Władze Moskwy nie wydały zezwolenia na marsz protestu organizowany przez opozycję na Łubiance. Mimo to akcja się odbyła, choć przebieg miała inny od pierwotnie planowanego ze względu na ów brak sankcji – zamiast marszu było składanie kwiatów na poświęconym pamięci ofiar reżimu totalitarnego Kamieniu Sołowieckim na placu Łubiańskim.
Michaił Dmitrijew i jego Centrum Badań Strategicznych jesienią tego roku przeprowadzili sondaż dotyczący poparcia dla protestów w Moskwie – to było 15%. Mało i niemało: w warunkach Moskwy to prawie milion ludzi. Dziś na placu Łubiańskim było według różnych ocen od siedmiuset osób do dziesięciu tysięcy (według znanej zasady: organizatorzy zawyżają, policja zaniża, a prawda leży gdzieś, nie wiadomo gdzie). Akcja przebiegła spokojnie. Zatrzymano do wyjaśnienia 69 osób, część po przeprowadzeniu rozmów jeszcze tego samego dnia wypuszczono.
Dlaczego władze miasta nie wydały zgody na marsz? Oficjalnie dlatego, by pochód nie zablokował ruchu kołowego w centrum Moskwy. Hm… Nestorka dysydentów, szefowa Moskiewskiej Grupy Helsińskiej, Ludmiła Aleksiejewa powiedziała: „Tak, [protestujący] będą przeszkadzać w ruchu. A ja wczoraj jechałam z zaułka Spiridonowskiego do placu Tagańskiego dwie godziny. Dlaczego? Dlatego że z Kremla rozjeżdżały się samochody [z notablami] po prezydenckim orędziu do Zgromadzenia Federalnego. Z takiego powodu u nas zawsze zamkną ruch i sobie nie żałują, a kiedy obywatele idą, to się denerwują i nie puszczają”.
Po tym, jak władze miasta zdecydowały, że zezwolenia na zgromadzenie nie wydadzą, komitet organizacyjny podzielił się na co najmniej dwa obozy.

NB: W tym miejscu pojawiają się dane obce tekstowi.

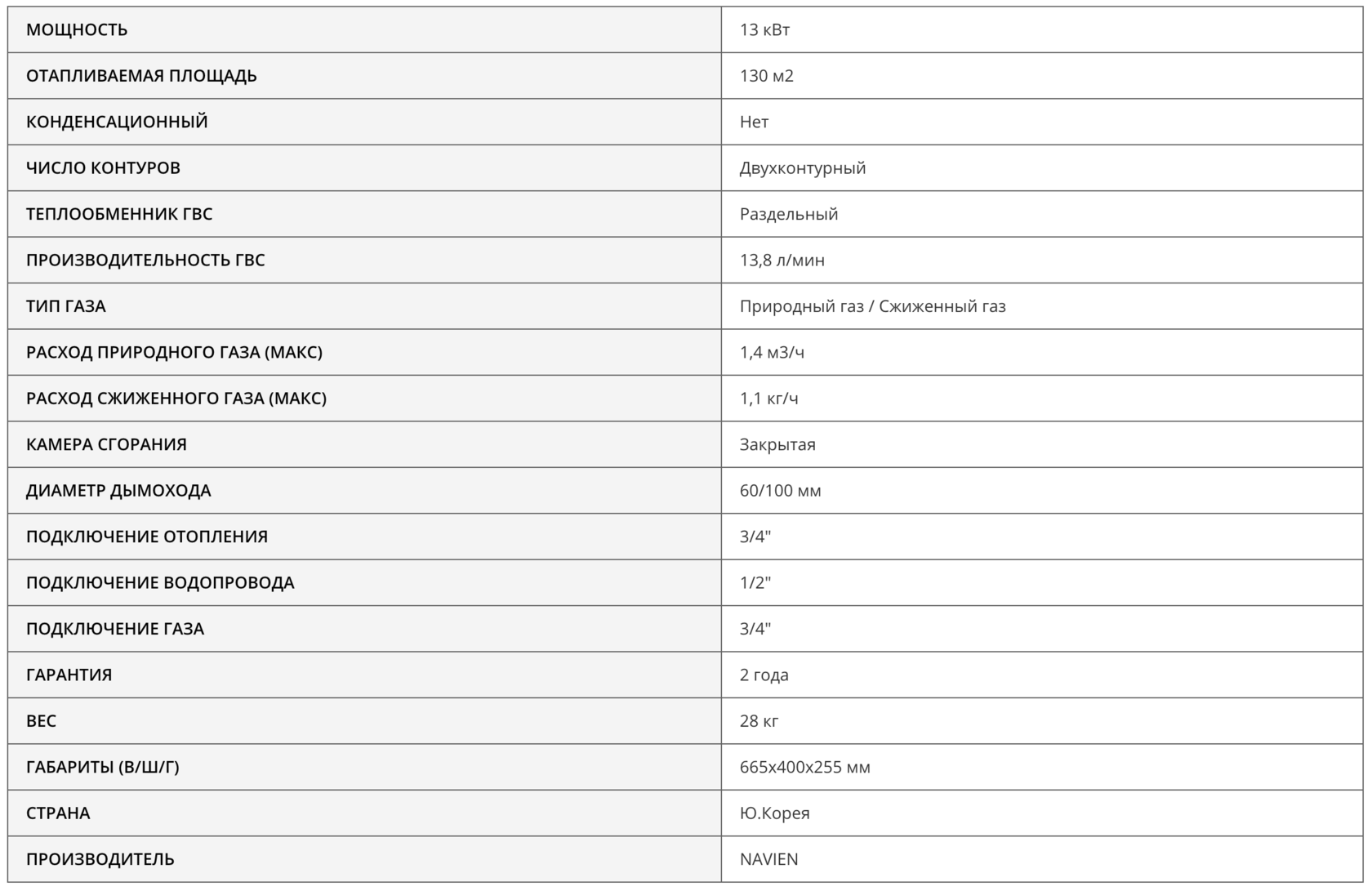Click the 1,1 кг/ч value
1372x891 pixels.
(x=768, y=399)
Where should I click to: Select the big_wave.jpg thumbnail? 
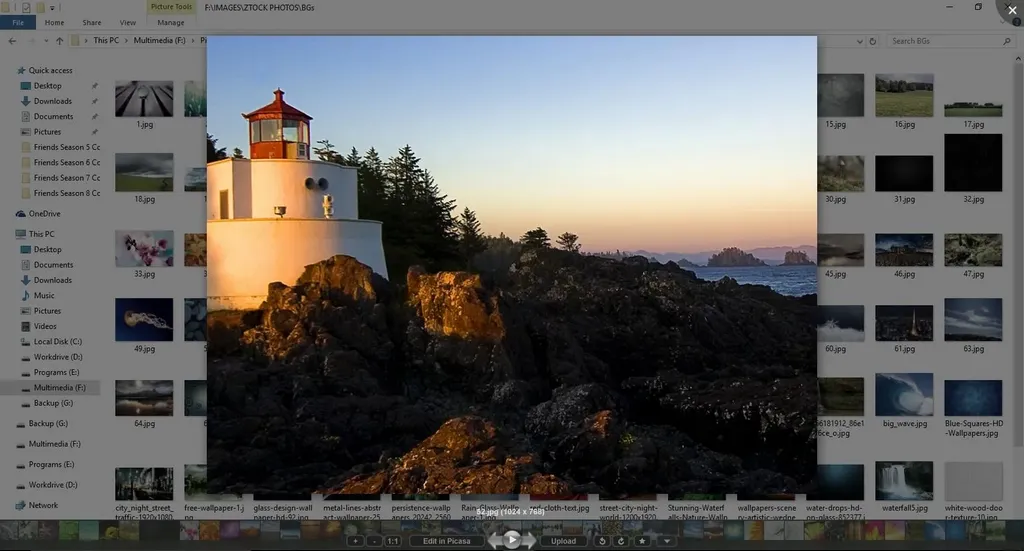[x=904, y=400]
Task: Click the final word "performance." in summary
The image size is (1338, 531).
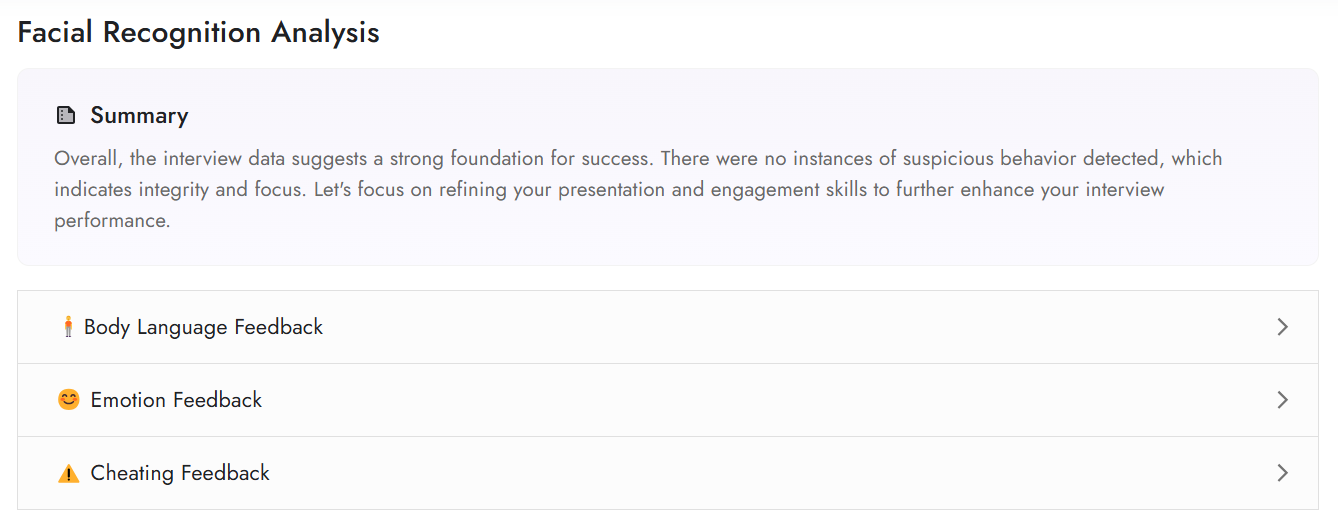Action: coord(112,221)
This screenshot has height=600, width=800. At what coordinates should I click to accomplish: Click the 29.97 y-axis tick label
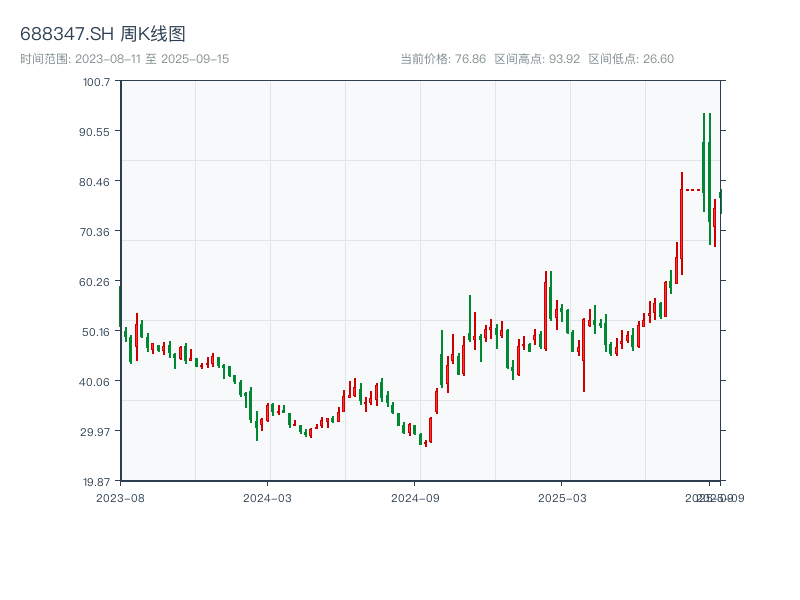click(96, 431)
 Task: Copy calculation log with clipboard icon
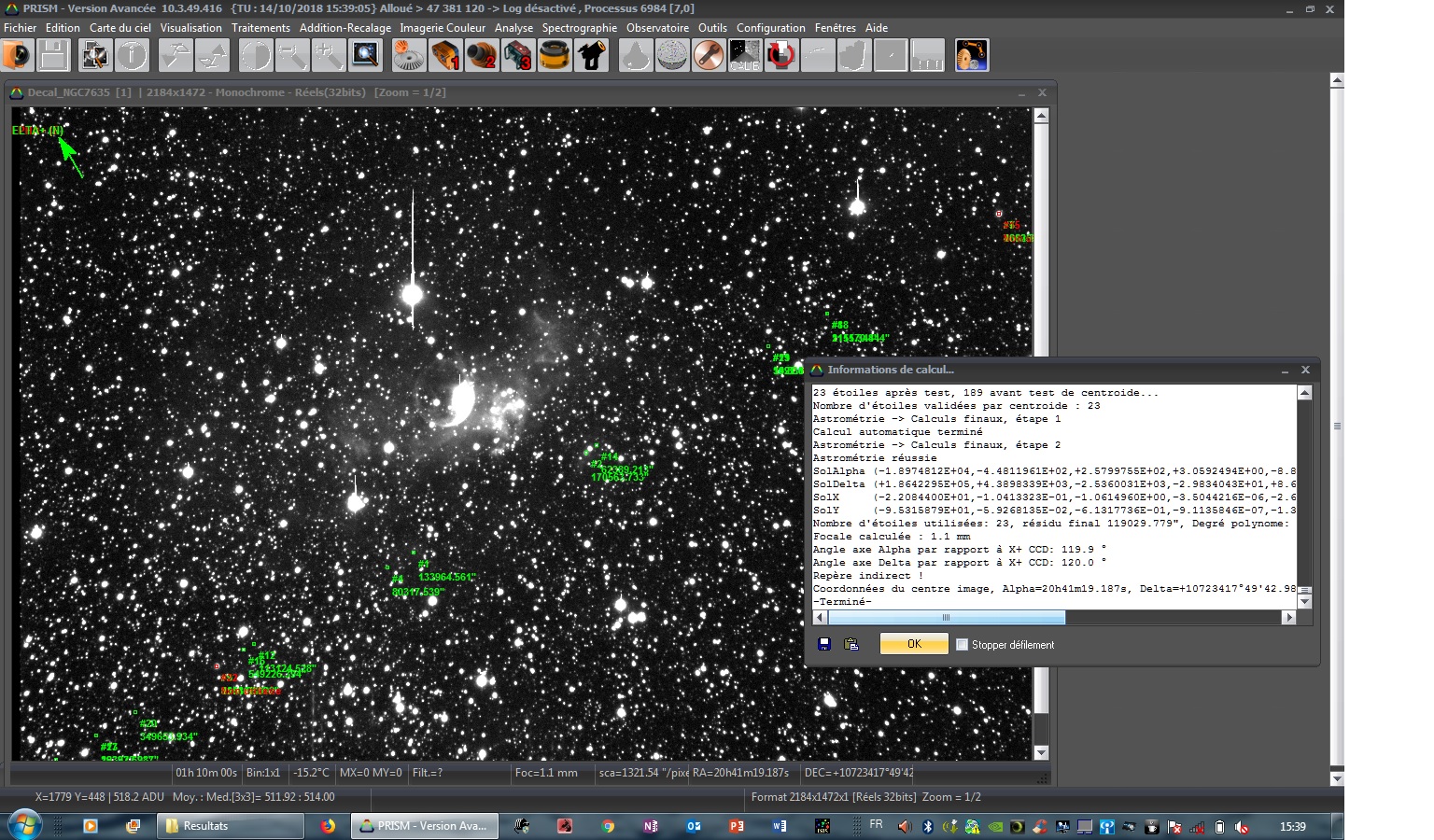pos(851,644)

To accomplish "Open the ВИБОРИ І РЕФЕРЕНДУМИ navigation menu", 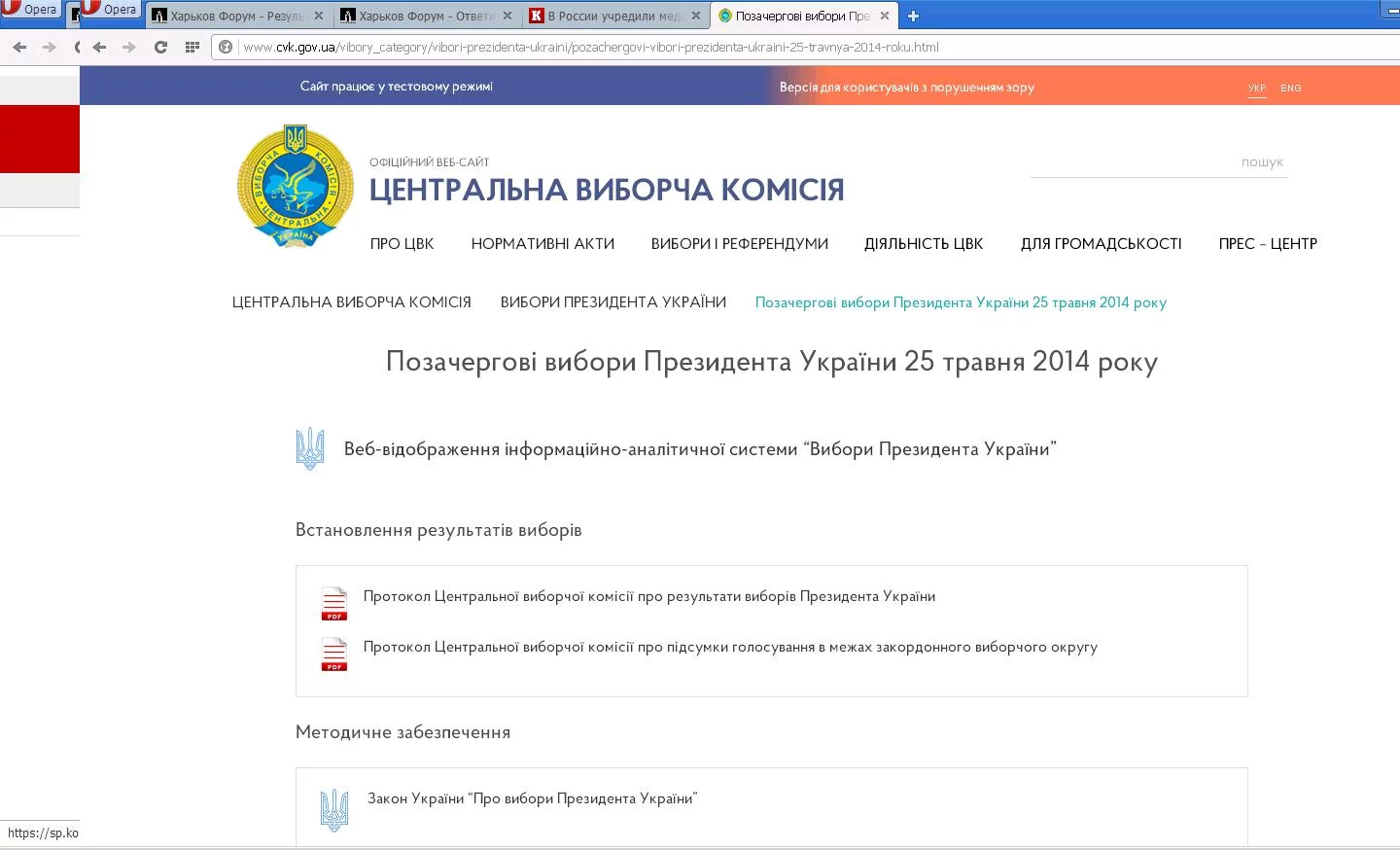I will pyautogui.click(x=739, y=244).
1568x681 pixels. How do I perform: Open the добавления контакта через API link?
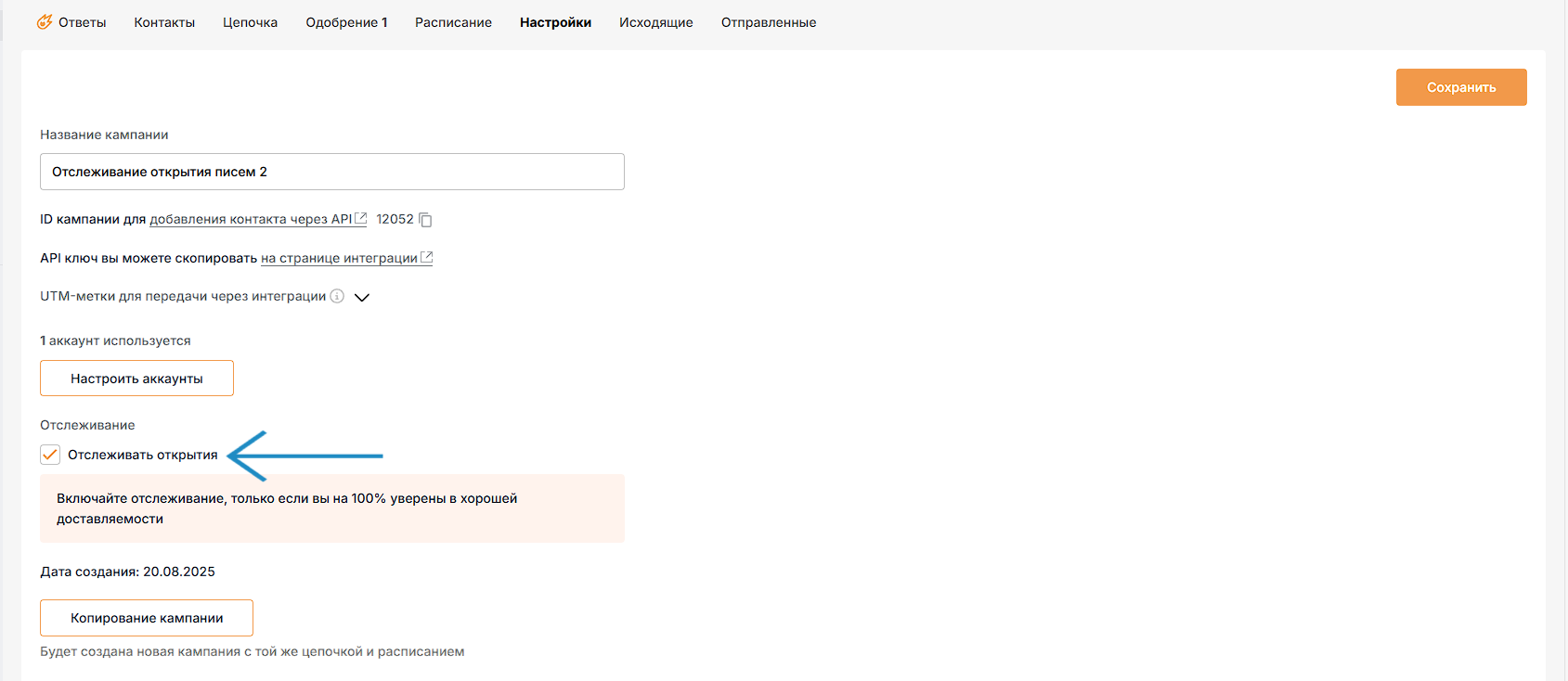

Jedni wzywali do przyjścia mimo wszystko – „jesteśmy wolnymi ludźmi i możemy chodzić gdzie chcemy”. Inni – stanowczo odradzali przychodzenie w obawie o prowokacje. I jedni, i drudzy prosili potencjalnych uczestników o spokój. Przyszło ostatecznie wcale nie tak mało, jak na ten stan niedookreślenia i zawieszenia, który od jakiegoś czasu panuje w szeregach niezadowolonych i Radzie Koordynacyjnej opozycji. Potencjał ulicznego protestu wyczerpał się – rok temu paliwem było oburzenie z powodu manipulacji wyborczych, chęć pokazania, że ma się tej władzy dosyć, dosyć, po trzykroć dosyć. Teraz oczywiście ci, co mieli tej władzy dosyć, nadal mają jej dosyć. Lecz przez ten rok „przyszło życie zwykłe i swą robótkę zrobił czas”, i przyniósł trochę rozczarowania nieskutecznością protestu ulicznego, i trochę obaw o to, że gdy władza stosuje wybiórcze uderzenia wobec oponentów, to może paść akurat na ciebie, i trochę dyskusji wokół wiecznego rosyjskiego pytania „co robić” (o tych dyskusjach na pewno warto napisać oddzielnie i wyjaśnić, na czym rzecz polega – to może w którymś z następnych odcinków). A władza? Władza przez ten rok też wykonała kilka zygzaków i nie jest już tym samym pewnym siebie i jedynie słusznej swej racji samcem alfa.
Jak napisał w „Nowej Gazecie” socjolog Kiriłł Rogow, „słabnący Putin nie dopuścił do wzmocnienia i konsolidacji opozycji i tym samym stworzył sytuację patową”. Jeszcze raz powtórzę to, co już pisałam na blogu przy innych okazjach: powody niezadowolenia pozostały, nie zniknęły. Rogow wskazuje na ciekawy aspekt: „Czego domagają się dzisiaj ci, którzy rozczarowali się co do Putina i jego reżimu? W odróżnieniu od liberalnej inteligencji ci ludzie nie uważają epoki putinowskiej za epokę błędów i zgnilizny. Uważają, że było nieźle. Ale chcą iść dalej. Przejść od putinowskich operacji specjalnych i samodzierżawia, od nadmiernej centralizacji i ekstralegalności ku normalności – do legalności i równowagi. I czują, że Putin, który chce prostego odtworzenia stworzonego przez siebie modelu i trwania w nieskończoność, nie może iść naprzód, nie może im zapewnić tej normalności. Jednak idee opozycji polegające na zmieceniu z powierzchni ziemi wszystkiego, co stworzył Putin […] wydają im się jeszcze większym złem niż Putin, który choć nie może już zapewnić rozwoju społeczeństwa, to nie stanowi dla tego społeczeństwa wielkiego zagrożenia dziś”.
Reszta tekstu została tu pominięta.